Excerpted records Start Marker

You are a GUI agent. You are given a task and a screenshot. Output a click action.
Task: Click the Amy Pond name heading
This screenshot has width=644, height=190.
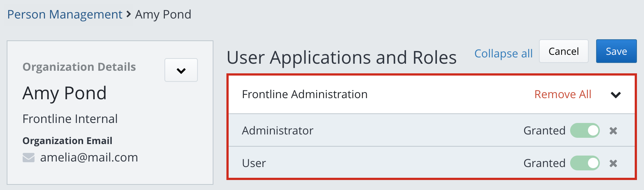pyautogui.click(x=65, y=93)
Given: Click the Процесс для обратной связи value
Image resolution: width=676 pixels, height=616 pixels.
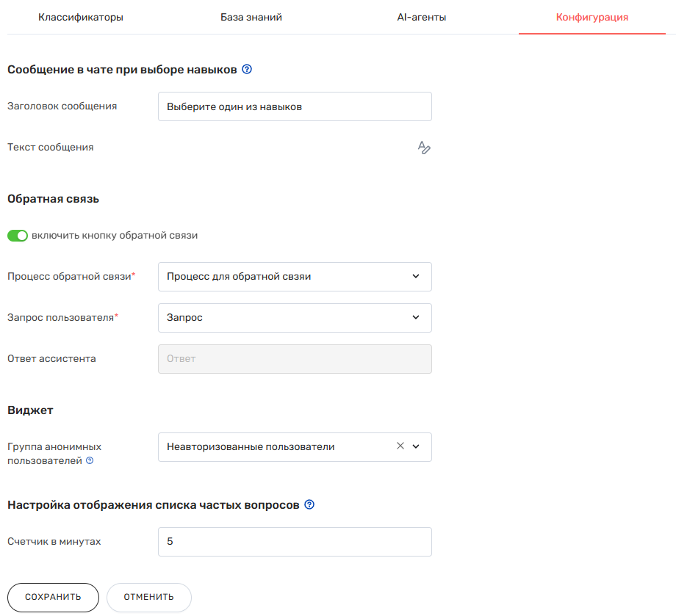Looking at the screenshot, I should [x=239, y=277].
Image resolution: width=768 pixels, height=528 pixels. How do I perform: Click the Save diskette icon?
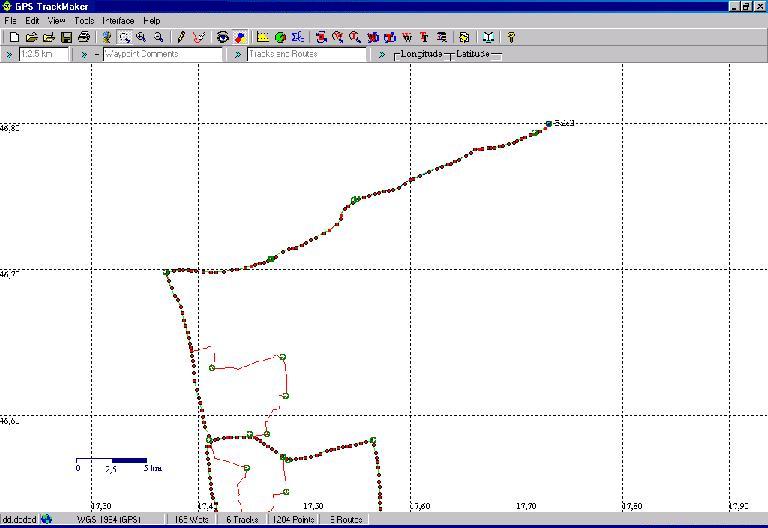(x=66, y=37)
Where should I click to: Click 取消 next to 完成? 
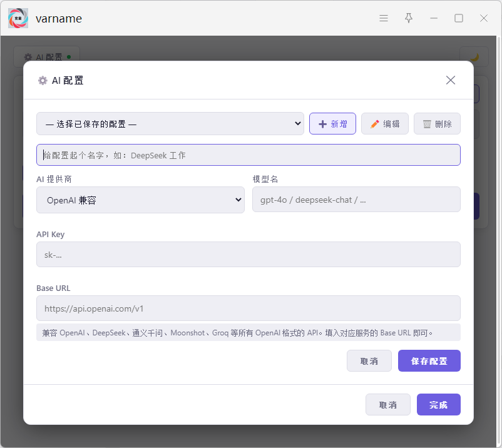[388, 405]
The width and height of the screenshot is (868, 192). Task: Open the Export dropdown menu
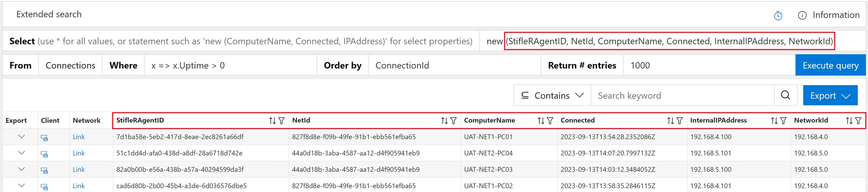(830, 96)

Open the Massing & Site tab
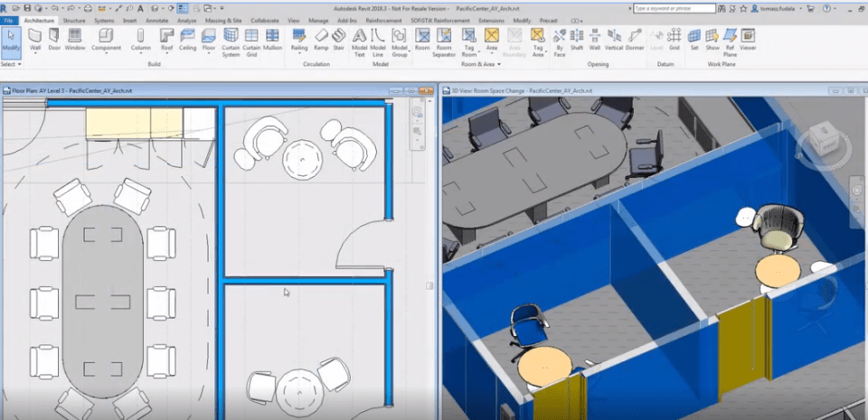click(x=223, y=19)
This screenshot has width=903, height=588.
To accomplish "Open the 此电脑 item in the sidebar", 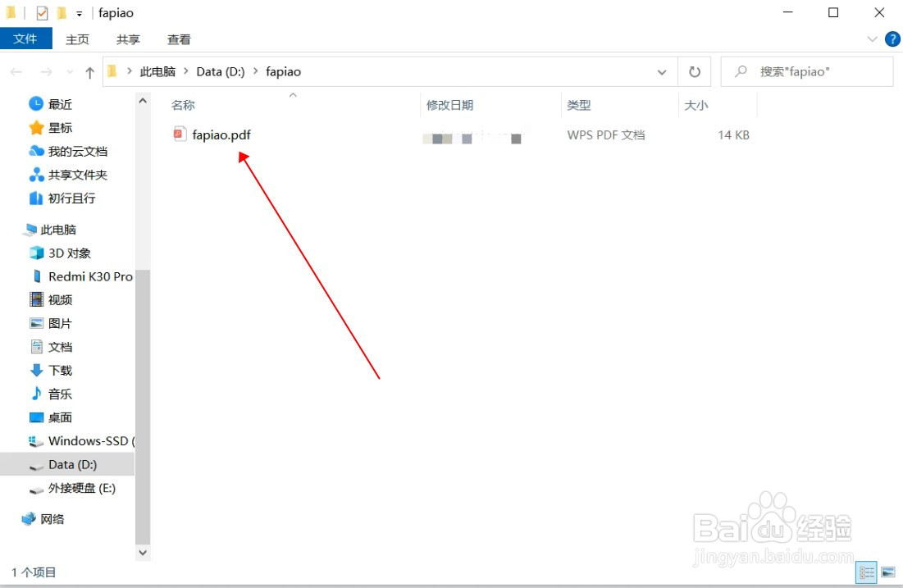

Excerpted records End Marker

[Problem to solve] Would you transcribe all of the entries above exactly, minus the images?

[Response box]
You are a GUI agent. You are given a task and a screenshot. Output a click action.
Task: Click the Amy Pond name heading
This screenshot has width=644, height=190.
pyautogui.click(x=65, y=93)
Given: Click the Процесс для обратной связи value
Image resolution: width=676 pixels, height=616 pixels.
Looking at the screenshot, I should [x=239, y=277].
Image resolution: width=768 pixels, height=528 pixels. How do I perform: Click the Save diskette icon?
(x=66, y=37)
Where should I click to: Click 取消 next to 完成? 
[388, 405]
The width and height of the screenshot is (868, 192). Task: Open the Export dropdown menu
(830, 96)

Open the Massing & Site tab
click(x=223, y=19)
This screenshot has width=903, height=588.
To accomplish "Open the 此电脑 item in the sidebar", 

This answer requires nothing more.